__EXERCISE OBJECTIVE__.
Rewrite the listing below with every "GUI agent" changed to "screen assistant" and everything else left as it is.

__RAW DATA__.
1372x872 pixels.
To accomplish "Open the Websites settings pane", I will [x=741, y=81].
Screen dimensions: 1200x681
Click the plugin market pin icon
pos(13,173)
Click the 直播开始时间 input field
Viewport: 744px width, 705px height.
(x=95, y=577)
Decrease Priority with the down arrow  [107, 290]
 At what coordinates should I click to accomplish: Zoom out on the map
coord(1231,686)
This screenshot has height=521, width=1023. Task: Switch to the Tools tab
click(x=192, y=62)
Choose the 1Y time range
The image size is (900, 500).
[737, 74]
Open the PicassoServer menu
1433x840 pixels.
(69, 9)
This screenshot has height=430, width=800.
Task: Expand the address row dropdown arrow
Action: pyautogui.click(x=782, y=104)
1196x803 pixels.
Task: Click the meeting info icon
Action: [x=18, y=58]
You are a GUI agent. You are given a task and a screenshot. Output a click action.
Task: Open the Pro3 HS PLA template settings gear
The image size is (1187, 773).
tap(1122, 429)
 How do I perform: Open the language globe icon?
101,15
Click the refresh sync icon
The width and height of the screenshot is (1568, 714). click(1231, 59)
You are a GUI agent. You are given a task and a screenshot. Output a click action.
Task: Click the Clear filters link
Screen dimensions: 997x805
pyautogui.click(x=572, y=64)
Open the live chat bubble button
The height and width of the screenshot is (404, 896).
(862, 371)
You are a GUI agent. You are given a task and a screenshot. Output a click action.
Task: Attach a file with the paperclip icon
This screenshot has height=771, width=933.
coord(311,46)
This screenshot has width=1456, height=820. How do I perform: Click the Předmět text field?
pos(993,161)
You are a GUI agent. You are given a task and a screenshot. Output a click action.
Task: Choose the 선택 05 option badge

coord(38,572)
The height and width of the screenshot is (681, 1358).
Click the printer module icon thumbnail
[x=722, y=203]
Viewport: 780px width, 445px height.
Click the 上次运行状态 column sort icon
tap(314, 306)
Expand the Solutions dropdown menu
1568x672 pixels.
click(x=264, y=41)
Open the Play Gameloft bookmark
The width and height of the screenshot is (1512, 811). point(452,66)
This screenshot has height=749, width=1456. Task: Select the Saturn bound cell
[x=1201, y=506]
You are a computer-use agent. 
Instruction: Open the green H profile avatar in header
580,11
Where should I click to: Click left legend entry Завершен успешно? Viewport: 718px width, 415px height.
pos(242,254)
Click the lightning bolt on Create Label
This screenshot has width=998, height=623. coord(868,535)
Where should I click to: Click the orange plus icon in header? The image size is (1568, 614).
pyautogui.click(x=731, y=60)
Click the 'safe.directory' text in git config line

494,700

__SOLUTION FOR THIS PROBLEM__.
1372x872 pixels.
To accomplish "Open the Websites settings pane", I will [x=741, y=81].
Screen dimensions: 1200x681
Click the plugin market pin icon
pos(13,173)
Click the 直播开始时间 input field
Viewport: 744px width, 705px height.
(x=95, y=577)
Decrease Priority with the down arrow  [107, 290]
 At what coordinates should I click to accomplish: Zoom out on the map
coord(1231,686)
This screenshot has height=521, width=1023. Task: Switch to the Tools tab
click(x=192, y=62)
Choose the 1Y time range
The image size is (900, 500).
[737, 74]
Open the PicassoServer menu
1433x840 pixels.
(69, 9)
This screenshot has height=430, width=800.
Task: Expand the address row dropdown arrow
Action: pyautogui.click(x=782, y=104)
1196x803 pixels.
Task: Click the meeting info icon
Action: [x=18, y=58]
You are a screen assistant. You are given a task and a screenshot. Output a click action.
Task: Open the Pro3 HS PLA template settings gear
The image size is (1187, 773).
tap(1122, 429)
 How do I perform: Open the language globe icon?
101,15
Click the refresh sync icon
The width and height of the screenshot is (1568, 714). click(1231, 59)
You are a screen assistant. You are given a task and a screenshot. Output a click action.
Task: Click the Clear filters link
Screen dimensions: 997x805
pyautogui.click(x=572, y=64)
Open the live chat bubble button
The height and width of the screenshot is (404, 896).
(862, 371)
You are a screen assistant. You are given a task and a screenshot. Output a click action.
Task: Attach a file with the paperclip icon
This screenshot has height=771, width=933.
coord(311,46)
This screenshot has width=1456, height=820. How do I perform: Click the Předmět text field?
pos(993,161)
You are a screen assistant. You are given a task and a screenshot. Output a click action.
Task: Choose the 선택 05 option badge

coord(38,572)
The height and width of the screenshot is (681, 1358).
Click the printer module icon thumbnail
[x=722, y=203]
Viewport: 780px width, 445px height.
Click the 上次运行状态 column sort icon
tap(314, 306)
Expand the Solutions dropdown menu
1568x672 pixels.
click(x=264, y=41)
Open the Play Gameloft bookmark
The width and height of the screenshot is (1512, 811). point(452,66)
This screenshot has height=749, width=1456. Task: Select the Saturn bound cell
[x=1201, y=506]
You are a computer-use agent. 
Instruction: Open the green H profile avatar in header
580,11
Where should I click to: Click left legend entry Завершен успешно? Viewport: 718px width, 415px height.
pos(242,254)
Click the lightning bolt on Create Label
This screenshot has width=998, height=623. coord(868,535)
Where should I click to: Click the orange plus icon in header? The image size is (1568, 614).
pyautogui.click(x=731, y=60)
Click the 'safe.directory' text in git config line

494,700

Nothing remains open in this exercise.